The Salt Lake County sheriff's deputy who shot two men holding a woman hostage during an attempted bank robbery has been cleared by the Salt Lake District Attorney's Office.
A routine review of the shooting determined deputy Jeff Lone's actions were justified.
"His actions were lawfully taken in defense of himself and (the woman taken hostage)," stated a letter from the D.A.'s office to the sheriff's office. "Detective Lone had every right to protect himself by the use of deadly force when confronted by the bank robbers," the letter stated.
Lone was making a regular check of Washington Federal Savings, 3981 S. Wasatch Blvd., on Dec. 21 when he discovered the bank was being robbed.
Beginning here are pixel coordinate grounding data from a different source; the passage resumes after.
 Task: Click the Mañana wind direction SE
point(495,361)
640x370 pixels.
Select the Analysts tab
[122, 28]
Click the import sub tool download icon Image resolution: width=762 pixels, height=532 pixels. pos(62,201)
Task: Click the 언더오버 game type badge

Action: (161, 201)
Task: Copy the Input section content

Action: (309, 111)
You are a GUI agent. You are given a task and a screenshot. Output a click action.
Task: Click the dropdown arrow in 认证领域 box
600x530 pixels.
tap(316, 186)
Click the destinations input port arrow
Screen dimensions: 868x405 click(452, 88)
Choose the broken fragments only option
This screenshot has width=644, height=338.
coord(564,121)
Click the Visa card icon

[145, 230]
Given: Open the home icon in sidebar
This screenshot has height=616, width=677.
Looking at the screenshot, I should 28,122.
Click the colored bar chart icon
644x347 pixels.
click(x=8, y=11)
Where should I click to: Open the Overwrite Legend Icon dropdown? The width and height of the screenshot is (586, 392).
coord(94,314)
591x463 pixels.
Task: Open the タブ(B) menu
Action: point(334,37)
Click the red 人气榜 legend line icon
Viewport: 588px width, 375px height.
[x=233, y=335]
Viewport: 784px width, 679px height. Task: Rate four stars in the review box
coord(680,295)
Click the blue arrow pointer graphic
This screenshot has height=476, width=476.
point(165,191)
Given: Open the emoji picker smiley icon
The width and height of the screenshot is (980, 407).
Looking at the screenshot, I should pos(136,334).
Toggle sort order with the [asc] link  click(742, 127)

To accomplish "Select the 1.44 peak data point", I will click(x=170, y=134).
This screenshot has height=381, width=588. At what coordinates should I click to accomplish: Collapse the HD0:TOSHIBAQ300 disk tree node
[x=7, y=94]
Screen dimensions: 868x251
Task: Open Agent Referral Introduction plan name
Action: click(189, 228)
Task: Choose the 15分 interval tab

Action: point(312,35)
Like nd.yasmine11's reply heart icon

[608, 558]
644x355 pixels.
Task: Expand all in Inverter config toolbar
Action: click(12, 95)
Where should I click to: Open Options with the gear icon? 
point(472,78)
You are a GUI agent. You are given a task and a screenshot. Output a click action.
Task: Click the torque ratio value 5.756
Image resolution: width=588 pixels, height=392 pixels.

The two armed robbers were alerted to Lone's presence and walked outside the bank holding a bank teller hostage before Lone had time to call for backup.
Lone drew his weapon and ordered the men to release the hostage. One man with a gun pointed his weapon at Lone. Lone opened fire, striking the man in the chest.
The second man was shot by Lone after he tried to grab his partner's gun. The woman, 54, suffered a minor injury after one of the bullets ricocheted into her knee.
One of the men is still in the hospital. The other has been transferred to the infirmary at the Utah State Prison.
The shooting will be reviewed by the sheriff's own Major Incident Review Board. But with the clearing from the district attorney, Lone has been taken off administrative leave and put back on full-time duty, said Salt Lake County Sheriff's Sgt. Shane Hudson.
Sheriff Aaron Kennard said after the shootings occurred, Lone told him that he was not going to let the men take the woman away. "His whole goal was to protect the lady taken hostage," Kennard said. "It was either going to be him or the bank robber."
Kennard called Lone the "epitome of what I consider the cream of the crop. What a good deputy should be doing. And that is protecting the public."
The sheriff wrote Lone a letter commending him for his actions.
Lone has been with the sheriff's office for more than 20 years.